Legislation moving rapidly through the Maryland General Assembly that would offer a break on the estate tax has divided the Democratic candidates for governor, with one urging Gov. Martin O’Malley (D) to veto the bill.
The House of Delegates approved the legislation 119 to 14 on Friday, and the Senate is likely to follow suit in coming weeks. Senate President Thomas V. Mike Miller Jr. (D-Calvert) has touted the bill as a way to counter Maryland’s reputation a place where you want to “leave the state before you die.”
Maryland’s estate tax is imposed on the transfer of property valued above $1 million after someone dies. The legislation would provide relief by gradually raising the $1 million exemption to match that of the federal government, which is $5.34 million this year (and scheduled to rise with inflation in coming years). The bill would eventually cost the state more than $130 million a year in lost tax revenue, according to legislative analysts.
During debate on Friday, Del. Heather R. Mizeur (D-Montgomery), who is running for governor, called the bill a “giveaway to millionaires” and said it is “unfair economic policy that exacerbates the income gap that already exists in this state.”
According to an analysis of the bill by legislative staff, about 1,100 estates a year in Maryland are subject to the state-level estate tax. About 3 percent of those who die each year have an estate-tax liability.
“It’s conservative propaganda to suggest we have to pass this bill to hold on to millionaires in Maryland,” said Mizeur, who later issued a statement urging O’Malley to veto the legislation if it reaches his desk.
Lt.

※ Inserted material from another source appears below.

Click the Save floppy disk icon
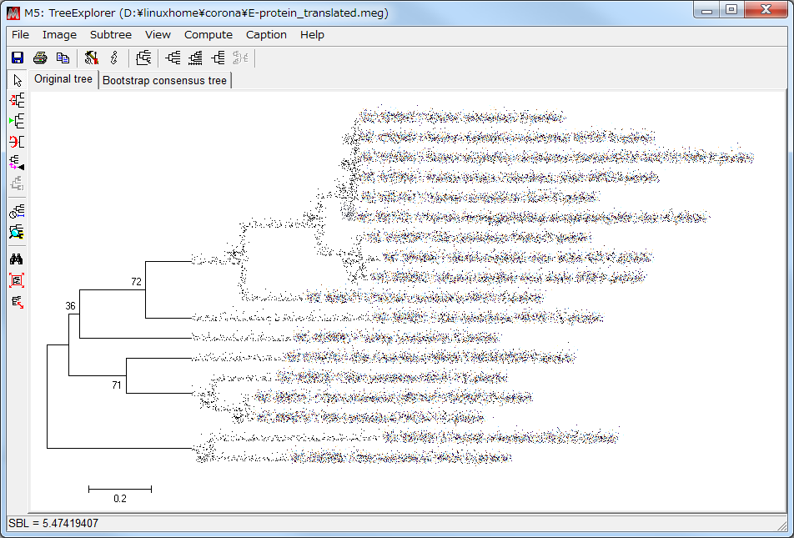This screenshot has height=538, width=794. [17, 58]
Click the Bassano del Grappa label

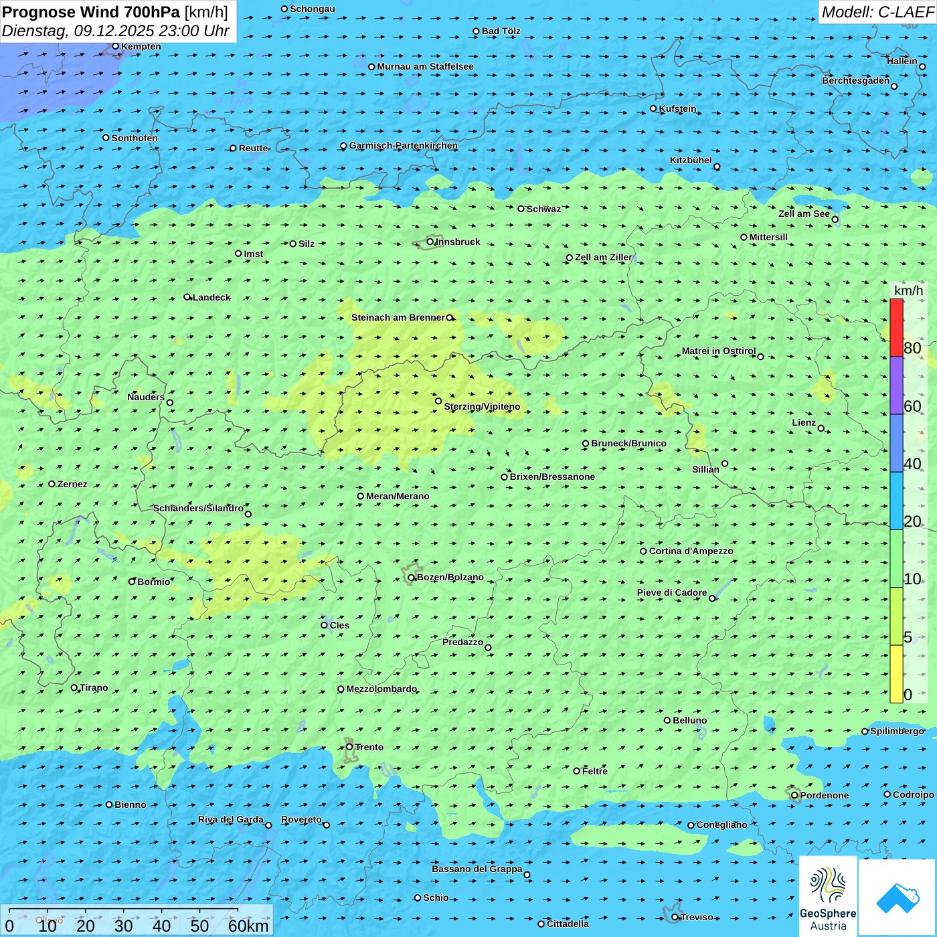coord(477,869)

Gov. Anthony G. Brown (D), a leading candidate for governor, also expressed reservations about the bill on Friday, saying in a statement that he doesn’t like “a piecemeal approach to tax reform.”

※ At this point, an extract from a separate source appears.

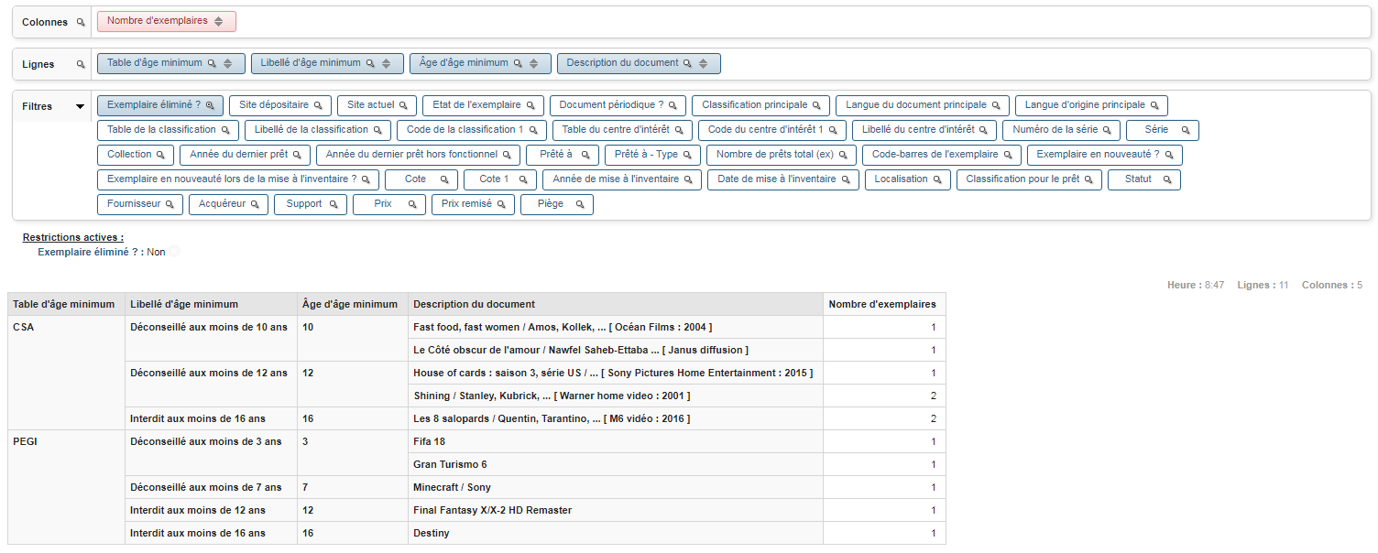Open the Restrictions actives link
1378x553 pixels.
point(72,237)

“While I don’t see the need in the foreseeable future to raise taxes, I do see the need for comprehensive tax reform that allows us to make the necessary investments in infrastructure and human capital, while ensuring a tax code that reflects our progressive values and our modern economy,” Brown said.
Attorney General Douglas F. Gansler (D), however, said he was pleased with the House action, which was supported by a strong majority of Democrats and Republicans, many of whom called it overdue.

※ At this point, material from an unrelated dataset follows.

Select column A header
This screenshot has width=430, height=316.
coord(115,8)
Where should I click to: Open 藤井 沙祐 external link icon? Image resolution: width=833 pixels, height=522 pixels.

“Today’s vote overwhelmingly affirms what I have been hearing from the people from Maryland for quite some time now, and it is why back in August I proposed we take this step,” Gansler said. “Maryland should be a state that holds on to its retirees, where generations stay and grow future generations.”
O’Malley, meanwhile, did not take a definitive stand on the legislation Friday.
Asked if the governor has a position on the bill, O’Malley spokeswoman Nina Smith said: “We are eager to continue working with the General Assembly on reform ideas that will make our state even more competitive, without hurting our ability to invest in key priorities like our number one schools, keeping college affordable, and creating new innovative jobs.”